◆ Textauszug:
========

Burkhard P. Varnholt, Chief Investment Officer der Bank Sarasin & Cie AG. (Bild: Video-Aufnahme Sarasin)
Basel – Die Finanzkrise von 2008 hat die wirtschaftliche Freiheit eingeschränkt. Die Explosion der Staatsschulden, die Rettungspakete für nationale Banken sowie zunehmende regulatorische Vorschriften für die Wirtschafts- und Finanzpolitik beeinflussen die Handlungsspielräume von Staaten, Institutionen und Individuen. Dr. Burkhard P. Varnholt, Chief Investment Officer der Bank Sarasin & Cie AG, erklärt in der aktuellen Ausgabe von «Standpunkte», welche Bedeutung Freiheit für die Prosperität und die Stabilität unserer Wirtschaft hat und welche langfristigen Konsequenzen Einschränkungen für Investoren haben. Mit seinen liberal-ökonomischen Betrachtungen zeigt er auf, wie die Eigendynamik der Überregulierung gebremst werden könnte und wie Anleger mit einem ganzheitlichen und nachhaltigen Ansatz die eingeschränkte Freiheit umgehen können.
«Der Mensch ist frei geboren und dennoch liegt er überall in Ketten.» Dieses Zitat des französischen Philosophen Jean-Jacques Rousseau zeigt, dass die individuelle Freiheit mit der kollektiven Freiheit und der Weltordnung verbunden ist. Nicht nur die Einschränkungen bemessen das Ausmass der Freiheit, sondern auch die Möglichkeiten, die Freiheit zu nutzen oder sie wieder zu erlangen. Diese Unabhängigkeit ist eine Voraussetzung für die Prosperität und die Stabilität der Industriestaaten. Drei aktuelle Entwicklungen, die sich als Folge der Finanzkrise von 2008 ergeben haben, schränken die wirtschaftliche Freiheit und damit die Prosperität und Stabilität der Wirtschaftsentwicklung in den Industriestaaten ein: Staatliche Überschuldung, die schleichende Untergrabung der Unabhängigkeit der Geldpolitik sowie Überregulierung.
«Drei regulatorische Defizite haben die Finanzkrise massgeblich mitverschuldet: Die von den USA verworfene Zentralisation von Derivate-Kontrakten, die Eigenkapitaldeckung von Banken sowie der desaströse amerikanische Hypothekarmarkt. Bis heute konnte die Erhöhung der internationalen Eigenkapitalvorschriften für Banken den grössten Fortschritt aufweisen. Doch ist es noch ein weiter Weg, der nächsten Generation den Weg zu bahnen, die momentan in Ketten gelegte Freiheit wieder zu erlangen.»

========

◆ Gegebene Daten:
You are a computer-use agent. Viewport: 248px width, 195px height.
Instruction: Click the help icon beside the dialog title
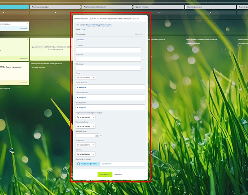(x=138, y=19)
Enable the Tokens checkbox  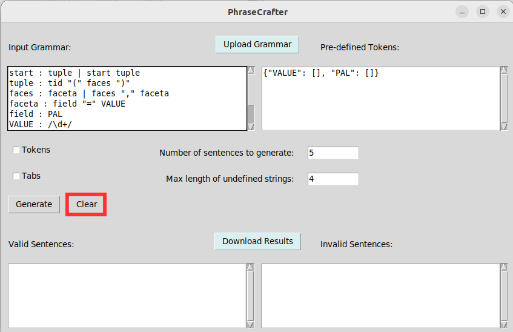coord(16,150)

========

◆ Aufgabenstellung: Setze den Text über die eingeschränkte wirtschaftliche Freiheit nach der Finanzkrise von 2008 im Anschluss an seinen letzten Satz fort.

◆ Lösung:
Dr. Burkhard P. Varnholt, Chief Investment Officer der Bank Sarasin & Cie AG
Staatliche Überschuldung als Folge der Politik und Demografie
Die staatliche Überschuldung ist weniger ein wirtschaftliches Problem, vielmehr geht sie auf die politische und demografische Entwicklung zurück. Die Finanzkrise von 2008 zwang vielen Staaten Schulden auf, um die nationalen Banken am Leben zu halten. In den meisten Fällen konnten die Rettungspakete privatwirtschaftlicher Banken mit einem Gewinn für die beteiligten Staaten rückabgewickelt werden. Die Staaten liessen die Möglichkeit jedoch verstreichen, mit antizyklischen Interventionen den Staatshaushalt zu festigen. Auch wenn die meisten Rettungspakete für die stützenden Staaten gewinnbringend rückabgewickelt wurden, löste die Entwicklung eine Vielzahl an defizitären Konjunktur- und Wachstumspaketen aus. Nur mit beherzten politischen Entscheiden kann die Zahlungsunfähigkeit vieler Industriestaaten in den kommenden Jahren vermieden werden.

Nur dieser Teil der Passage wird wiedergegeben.